**Tasks**:
A - Decide whether each statement below agrees with the passage on Marvin Miller's Hall of Fame balloting. For each, answer yes or no and quote the deciding words exactly: (i) In the December 2009 vote, Miller was two votes short of election. (ii) Bob Locker launched "ThanksMarvin.com" on Miller's 90th birthday. (iii) Miller was formally inducted in December 2019.
B - From the passage on Marvin Miller's Hall of Fame balloting, pull out the exact text starting at "I find myself" and ending at "Hall of Fame.".

On July 11, 2008, The Boston Globe portrayed Miller as disdainful of the realignment of the Hall's Veterans Committee, and as uninterested in the chances of his own enshrinement:

I find myself unwilling to contemplate one more rigged Veterans Committee whose members are handpicked to reach a particular outcome while offering a pretense of a democratic vote. It is an insult to baseball fans, historians, sportswriters, and especially to those baseball players who sacrificed and brought the game into the 21st century. At the age of 91, I can do without farce.

In December 2009, in voting for the 2010 class for the Hall of Fame, Miller received seven votes from the 12 committee members, two short of the nine votes needed for election. On April 14, 2010, Miller's 93rd birthday, former major leaguer Bob Locker launched a website called "ThanksMarvin.com". The site includes appreciations from retired players, and advocates for Miller's induction to the Hall of Fame.

- 2011 and 2014 Balloting
Further changes were made to the Veterans Committee voting process in 2010, effective with the 2011 induction cycle. Miller was named as one of 12 figures from what the Hall calls the "Expansion Era" (1973–present) to be considered. The composition of the new 16-man voting committee was very different from that in 2007, consisting of eight Hall of Famers (seven inducted as players and one as a manager), four media members, and only four executives. Despite the changes, Miller again missed out on election, this time falling one vote short of induction. Miller died in November 2012; he was posthumously listed on the Expansion Era ballot for the 2014 class, but received fewer than seven of 16 votes and was again not elected.

- 2018 and 2020 Balloting
In July 2016, the Hall of Fame announced changes to the Era Committee system. The system's time-frames were restructured, with Miller to be evaluated by the Modern Baseball Era Committee, considering candidates whose greatest contributions occurred from 1970 to 1987. Miller again fell short in the Modern Baseball Era Committee balloting for 2018, receiving only seven of 16 votes, with 12 votes necessary for election. He was again on the Modern Baseball Era Committee ballot for 2020, and was elected with 12 of 16 votes in December 2019. Miller was formally inducted on September 8, 2021, with Donald Fehr delivering a speech on his behalf.

===Balloting summary===
The Baseball Hall of Fame has a 75% threshold for election.

[Enshrinement] would be nice, but when you're my age, 89 going on 90, questions of mortality have a greater priority than a promised immortality.
— — Miller in 2007

Marvin Miller voting summary
| Class of | Governing body | Votes received | Votes cast | Percent |
| 2003 | Veterans Committee | 35 | 81 | 43.2% |
| 2007 | 51 | 81 | 63.0% |
| 2008 | 3 | 12 | 25.0% |
| 2010 | 7 | 12 | 58.3% |
| 2011 | Expansion Era Committee | 11 | 16 | 68.8% |
| 2014 | <7 | 16 | <43.8% |
| 2018 | Modern Baseball Era Committee | 7 | 16 | 43.8% |
| 2020 | 12 | 16 | 75.0% |

==Honors and awards==
In 1997, the MLB Players Association created the Marvin Miller Man of the Year Award as one of its annual "Players Choice Awards".

**Records**:

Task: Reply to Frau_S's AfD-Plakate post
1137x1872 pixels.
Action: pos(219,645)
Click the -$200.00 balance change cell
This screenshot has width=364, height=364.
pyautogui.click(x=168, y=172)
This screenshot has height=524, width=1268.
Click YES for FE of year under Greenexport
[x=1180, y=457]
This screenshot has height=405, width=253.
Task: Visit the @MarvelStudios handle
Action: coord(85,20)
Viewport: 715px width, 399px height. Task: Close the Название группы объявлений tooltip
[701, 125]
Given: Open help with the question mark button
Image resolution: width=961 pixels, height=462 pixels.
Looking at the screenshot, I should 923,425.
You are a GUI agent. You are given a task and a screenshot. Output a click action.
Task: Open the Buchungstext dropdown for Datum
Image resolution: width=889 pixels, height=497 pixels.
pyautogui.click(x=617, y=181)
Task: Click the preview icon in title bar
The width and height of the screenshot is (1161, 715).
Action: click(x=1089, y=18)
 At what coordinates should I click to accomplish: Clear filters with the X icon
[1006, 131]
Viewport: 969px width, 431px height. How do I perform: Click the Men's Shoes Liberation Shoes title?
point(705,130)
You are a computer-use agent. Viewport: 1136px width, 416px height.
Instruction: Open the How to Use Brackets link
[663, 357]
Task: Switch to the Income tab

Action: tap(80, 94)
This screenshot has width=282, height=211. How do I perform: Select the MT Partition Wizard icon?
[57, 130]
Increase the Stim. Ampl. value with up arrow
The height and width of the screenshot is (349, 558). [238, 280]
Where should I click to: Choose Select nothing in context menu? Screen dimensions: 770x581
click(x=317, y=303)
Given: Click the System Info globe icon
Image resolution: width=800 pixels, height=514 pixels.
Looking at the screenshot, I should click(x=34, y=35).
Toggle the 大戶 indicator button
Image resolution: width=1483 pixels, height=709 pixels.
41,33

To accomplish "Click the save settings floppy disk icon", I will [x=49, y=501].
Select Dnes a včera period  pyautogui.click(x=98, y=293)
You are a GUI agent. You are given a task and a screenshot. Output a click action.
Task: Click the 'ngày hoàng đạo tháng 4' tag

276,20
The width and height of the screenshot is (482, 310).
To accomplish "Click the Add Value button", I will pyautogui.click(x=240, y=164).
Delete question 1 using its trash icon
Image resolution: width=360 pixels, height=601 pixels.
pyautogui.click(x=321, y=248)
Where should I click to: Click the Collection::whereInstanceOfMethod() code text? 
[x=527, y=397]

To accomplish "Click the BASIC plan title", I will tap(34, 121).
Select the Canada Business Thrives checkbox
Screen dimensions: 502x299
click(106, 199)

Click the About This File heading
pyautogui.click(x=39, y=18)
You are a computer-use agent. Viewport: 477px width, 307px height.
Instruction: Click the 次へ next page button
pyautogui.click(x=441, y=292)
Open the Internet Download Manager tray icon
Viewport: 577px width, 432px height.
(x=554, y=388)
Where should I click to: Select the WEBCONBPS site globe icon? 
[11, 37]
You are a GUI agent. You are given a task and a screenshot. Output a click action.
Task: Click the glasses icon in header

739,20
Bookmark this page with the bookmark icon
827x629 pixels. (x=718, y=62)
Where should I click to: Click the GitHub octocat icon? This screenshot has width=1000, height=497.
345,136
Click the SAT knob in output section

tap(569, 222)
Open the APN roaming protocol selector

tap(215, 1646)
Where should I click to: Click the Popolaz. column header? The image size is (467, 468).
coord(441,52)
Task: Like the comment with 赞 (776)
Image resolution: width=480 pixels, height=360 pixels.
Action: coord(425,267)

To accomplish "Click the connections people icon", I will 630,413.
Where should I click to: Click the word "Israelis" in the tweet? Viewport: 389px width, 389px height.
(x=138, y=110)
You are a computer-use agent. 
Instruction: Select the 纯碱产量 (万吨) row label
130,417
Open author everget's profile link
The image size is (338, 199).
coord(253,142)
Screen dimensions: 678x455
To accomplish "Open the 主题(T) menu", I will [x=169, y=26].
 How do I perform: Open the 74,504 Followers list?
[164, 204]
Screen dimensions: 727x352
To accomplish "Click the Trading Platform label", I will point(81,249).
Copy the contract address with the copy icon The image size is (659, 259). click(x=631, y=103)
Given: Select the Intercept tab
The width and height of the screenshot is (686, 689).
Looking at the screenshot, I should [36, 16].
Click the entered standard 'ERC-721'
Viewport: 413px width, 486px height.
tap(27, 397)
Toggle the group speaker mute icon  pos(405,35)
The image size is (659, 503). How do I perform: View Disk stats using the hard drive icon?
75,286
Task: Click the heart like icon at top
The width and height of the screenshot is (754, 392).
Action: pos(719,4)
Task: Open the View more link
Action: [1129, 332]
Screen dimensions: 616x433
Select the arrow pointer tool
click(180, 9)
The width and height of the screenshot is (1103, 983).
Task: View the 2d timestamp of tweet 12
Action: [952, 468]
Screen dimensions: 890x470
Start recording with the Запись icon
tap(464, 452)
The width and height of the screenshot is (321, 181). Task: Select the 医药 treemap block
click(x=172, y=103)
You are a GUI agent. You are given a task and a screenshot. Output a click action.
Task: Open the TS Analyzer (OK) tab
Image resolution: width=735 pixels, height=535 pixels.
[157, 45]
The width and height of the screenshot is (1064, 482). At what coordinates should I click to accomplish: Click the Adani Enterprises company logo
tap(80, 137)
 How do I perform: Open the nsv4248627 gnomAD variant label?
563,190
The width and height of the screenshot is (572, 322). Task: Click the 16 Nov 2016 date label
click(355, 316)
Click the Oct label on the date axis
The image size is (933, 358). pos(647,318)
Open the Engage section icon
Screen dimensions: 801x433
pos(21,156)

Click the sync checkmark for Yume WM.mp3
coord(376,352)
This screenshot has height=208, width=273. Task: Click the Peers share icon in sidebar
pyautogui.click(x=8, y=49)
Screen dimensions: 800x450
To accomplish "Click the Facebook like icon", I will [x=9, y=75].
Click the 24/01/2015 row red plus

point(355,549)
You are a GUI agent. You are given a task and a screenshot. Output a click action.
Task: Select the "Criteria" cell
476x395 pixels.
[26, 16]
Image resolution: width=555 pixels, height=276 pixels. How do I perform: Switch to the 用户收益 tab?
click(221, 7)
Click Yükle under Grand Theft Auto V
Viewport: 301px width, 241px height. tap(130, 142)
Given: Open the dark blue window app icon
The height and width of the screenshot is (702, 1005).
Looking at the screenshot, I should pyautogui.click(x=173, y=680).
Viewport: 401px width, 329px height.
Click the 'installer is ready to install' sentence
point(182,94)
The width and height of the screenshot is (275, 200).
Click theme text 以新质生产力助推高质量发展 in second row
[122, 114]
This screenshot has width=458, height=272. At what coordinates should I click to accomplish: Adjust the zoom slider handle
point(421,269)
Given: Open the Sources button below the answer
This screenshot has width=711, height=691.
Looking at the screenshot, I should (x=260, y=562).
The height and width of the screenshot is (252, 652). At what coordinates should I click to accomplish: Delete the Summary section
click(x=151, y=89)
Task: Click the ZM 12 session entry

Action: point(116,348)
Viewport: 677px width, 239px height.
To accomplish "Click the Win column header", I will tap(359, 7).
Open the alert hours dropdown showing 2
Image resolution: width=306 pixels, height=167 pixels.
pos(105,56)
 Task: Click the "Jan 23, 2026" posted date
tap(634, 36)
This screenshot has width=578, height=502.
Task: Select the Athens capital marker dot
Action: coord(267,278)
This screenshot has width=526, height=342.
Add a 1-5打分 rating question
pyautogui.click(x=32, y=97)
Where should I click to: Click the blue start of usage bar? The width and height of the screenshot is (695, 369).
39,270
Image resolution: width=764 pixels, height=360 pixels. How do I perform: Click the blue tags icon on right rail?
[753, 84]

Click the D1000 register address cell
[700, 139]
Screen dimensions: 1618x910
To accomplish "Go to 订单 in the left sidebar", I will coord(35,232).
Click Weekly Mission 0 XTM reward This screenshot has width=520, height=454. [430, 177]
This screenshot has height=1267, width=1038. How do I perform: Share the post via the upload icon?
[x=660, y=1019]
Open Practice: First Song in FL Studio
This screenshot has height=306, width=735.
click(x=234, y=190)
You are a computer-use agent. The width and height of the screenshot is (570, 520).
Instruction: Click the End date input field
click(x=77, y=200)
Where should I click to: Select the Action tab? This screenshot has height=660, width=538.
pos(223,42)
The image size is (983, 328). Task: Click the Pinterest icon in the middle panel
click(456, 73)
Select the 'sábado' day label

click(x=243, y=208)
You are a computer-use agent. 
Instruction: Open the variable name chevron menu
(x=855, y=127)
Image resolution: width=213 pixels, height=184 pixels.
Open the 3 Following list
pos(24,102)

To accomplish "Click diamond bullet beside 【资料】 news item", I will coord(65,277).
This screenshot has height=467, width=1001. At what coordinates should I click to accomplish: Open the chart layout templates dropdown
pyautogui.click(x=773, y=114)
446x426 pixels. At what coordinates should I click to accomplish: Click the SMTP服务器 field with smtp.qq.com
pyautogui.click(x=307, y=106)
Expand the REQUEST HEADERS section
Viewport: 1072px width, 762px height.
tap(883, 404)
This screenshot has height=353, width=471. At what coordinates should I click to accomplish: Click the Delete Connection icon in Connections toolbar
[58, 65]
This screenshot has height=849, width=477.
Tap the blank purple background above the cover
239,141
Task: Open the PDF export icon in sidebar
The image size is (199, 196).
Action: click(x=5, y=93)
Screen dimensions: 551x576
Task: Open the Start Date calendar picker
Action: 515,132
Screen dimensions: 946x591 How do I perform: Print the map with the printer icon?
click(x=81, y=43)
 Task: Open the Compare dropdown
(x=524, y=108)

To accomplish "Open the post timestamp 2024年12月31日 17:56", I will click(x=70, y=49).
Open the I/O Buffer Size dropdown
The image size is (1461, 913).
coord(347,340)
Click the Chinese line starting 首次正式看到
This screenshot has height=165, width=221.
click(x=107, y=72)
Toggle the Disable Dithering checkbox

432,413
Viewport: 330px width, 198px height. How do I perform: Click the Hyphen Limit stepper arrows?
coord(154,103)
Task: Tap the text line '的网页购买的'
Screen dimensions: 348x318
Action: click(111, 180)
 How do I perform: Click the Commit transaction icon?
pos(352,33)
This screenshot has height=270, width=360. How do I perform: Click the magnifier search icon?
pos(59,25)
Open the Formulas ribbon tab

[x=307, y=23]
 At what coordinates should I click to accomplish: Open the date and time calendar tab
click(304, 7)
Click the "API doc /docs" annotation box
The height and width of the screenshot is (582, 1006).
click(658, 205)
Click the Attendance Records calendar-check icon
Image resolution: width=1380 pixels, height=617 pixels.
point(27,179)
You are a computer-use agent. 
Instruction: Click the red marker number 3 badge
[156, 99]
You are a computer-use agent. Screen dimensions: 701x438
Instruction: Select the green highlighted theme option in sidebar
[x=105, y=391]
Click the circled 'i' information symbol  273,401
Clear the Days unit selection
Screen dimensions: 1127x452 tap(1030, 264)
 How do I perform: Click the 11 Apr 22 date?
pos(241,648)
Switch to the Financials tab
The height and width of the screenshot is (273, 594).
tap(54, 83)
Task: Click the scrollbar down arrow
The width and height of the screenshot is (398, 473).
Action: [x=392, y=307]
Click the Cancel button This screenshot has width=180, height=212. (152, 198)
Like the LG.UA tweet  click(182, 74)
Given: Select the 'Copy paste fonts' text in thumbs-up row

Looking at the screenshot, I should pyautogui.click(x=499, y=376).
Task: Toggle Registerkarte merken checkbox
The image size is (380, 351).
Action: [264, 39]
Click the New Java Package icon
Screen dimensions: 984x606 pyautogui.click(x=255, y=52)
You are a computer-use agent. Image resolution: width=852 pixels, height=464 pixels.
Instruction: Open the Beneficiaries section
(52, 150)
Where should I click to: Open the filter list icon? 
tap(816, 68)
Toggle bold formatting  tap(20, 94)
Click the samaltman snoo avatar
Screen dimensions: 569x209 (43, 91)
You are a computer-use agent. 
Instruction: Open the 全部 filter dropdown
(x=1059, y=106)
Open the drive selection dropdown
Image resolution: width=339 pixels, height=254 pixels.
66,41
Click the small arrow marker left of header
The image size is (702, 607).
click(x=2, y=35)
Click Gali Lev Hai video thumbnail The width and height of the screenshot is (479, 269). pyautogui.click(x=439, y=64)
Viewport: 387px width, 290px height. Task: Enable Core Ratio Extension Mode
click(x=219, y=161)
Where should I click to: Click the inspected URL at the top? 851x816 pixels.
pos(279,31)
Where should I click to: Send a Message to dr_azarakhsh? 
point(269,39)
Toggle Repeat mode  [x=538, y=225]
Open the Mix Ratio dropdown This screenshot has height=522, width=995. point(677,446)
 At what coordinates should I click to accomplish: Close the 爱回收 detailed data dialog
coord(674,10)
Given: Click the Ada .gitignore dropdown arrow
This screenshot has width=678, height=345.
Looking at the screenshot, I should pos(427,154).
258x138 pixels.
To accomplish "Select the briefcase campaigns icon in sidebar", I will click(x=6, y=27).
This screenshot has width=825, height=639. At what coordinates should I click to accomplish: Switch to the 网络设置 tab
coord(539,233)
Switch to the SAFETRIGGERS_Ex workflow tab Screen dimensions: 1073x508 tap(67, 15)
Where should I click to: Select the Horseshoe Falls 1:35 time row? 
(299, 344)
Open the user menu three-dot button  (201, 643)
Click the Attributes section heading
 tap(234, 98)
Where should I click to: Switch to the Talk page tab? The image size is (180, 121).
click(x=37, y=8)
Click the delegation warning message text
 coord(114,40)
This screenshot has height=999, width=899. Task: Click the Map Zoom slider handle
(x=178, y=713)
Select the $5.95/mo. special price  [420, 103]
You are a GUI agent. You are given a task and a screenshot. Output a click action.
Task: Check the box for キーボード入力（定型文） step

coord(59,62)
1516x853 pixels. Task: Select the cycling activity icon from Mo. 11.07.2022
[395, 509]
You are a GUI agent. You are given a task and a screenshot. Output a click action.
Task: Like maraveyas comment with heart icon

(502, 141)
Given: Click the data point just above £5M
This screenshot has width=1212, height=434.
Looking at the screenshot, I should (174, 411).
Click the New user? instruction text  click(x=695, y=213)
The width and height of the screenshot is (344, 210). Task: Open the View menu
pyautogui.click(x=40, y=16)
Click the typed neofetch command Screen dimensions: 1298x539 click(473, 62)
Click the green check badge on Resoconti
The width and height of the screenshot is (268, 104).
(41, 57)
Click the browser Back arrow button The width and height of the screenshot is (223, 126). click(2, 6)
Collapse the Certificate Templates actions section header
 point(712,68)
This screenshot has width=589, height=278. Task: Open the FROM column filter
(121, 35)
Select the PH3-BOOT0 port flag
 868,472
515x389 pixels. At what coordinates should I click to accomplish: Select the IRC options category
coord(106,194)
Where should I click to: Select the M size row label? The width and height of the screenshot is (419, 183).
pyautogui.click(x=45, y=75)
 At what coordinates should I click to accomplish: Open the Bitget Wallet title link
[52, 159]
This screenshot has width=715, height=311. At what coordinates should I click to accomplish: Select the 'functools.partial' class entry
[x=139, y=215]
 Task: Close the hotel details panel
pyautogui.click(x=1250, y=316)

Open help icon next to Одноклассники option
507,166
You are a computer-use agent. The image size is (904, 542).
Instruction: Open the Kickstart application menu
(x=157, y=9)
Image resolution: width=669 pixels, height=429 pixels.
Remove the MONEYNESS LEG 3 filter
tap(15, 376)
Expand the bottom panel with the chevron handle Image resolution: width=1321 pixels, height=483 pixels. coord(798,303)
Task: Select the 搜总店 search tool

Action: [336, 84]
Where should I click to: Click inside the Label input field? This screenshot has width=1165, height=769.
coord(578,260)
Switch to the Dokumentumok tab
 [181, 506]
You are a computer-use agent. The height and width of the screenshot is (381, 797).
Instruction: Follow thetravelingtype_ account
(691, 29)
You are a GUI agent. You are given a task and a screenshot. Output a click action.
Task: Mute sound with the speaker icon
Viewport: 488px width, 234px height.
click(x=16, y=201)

**Exercise results**:
A -
(i) Yes: "Miller received seven votes from the 12 committee members, two short of the nine votes needed for election."
(ii) No: "On April 14, 2010, Miller's 93rd birthday, former major leaguer Bob Locker launched a website called "ThanksMarvin.com"."
(iii) No: "Miller was formally inducted on September 8, 2021, with Donald Fehr delivering a speech on his behalf."

B -
I find myself unwilling to contemplate one more rigged Veterans Committee whose members are handpicked to reach a particular outcome while offering a pretense of a democratic vote. It is an insult to baseball fans, historians, sportswriters, and especially to those baseball players who sacrificed and brought the game into the 21st century. At the age of 91, I can do without farce.

In December 2009, in voting for the 2010 class for the Hall of Fame, Miller received seven votes from the 12 committee members, two short of the nine votes needed for election. On April 14, 2010, Miller's 93rd birthday, former major leaguer Bob Locker launched a website called "ThanksMarvin.com". The site includes appreciations from retired players, and advocates for Miller's induction to the Hall of Fame.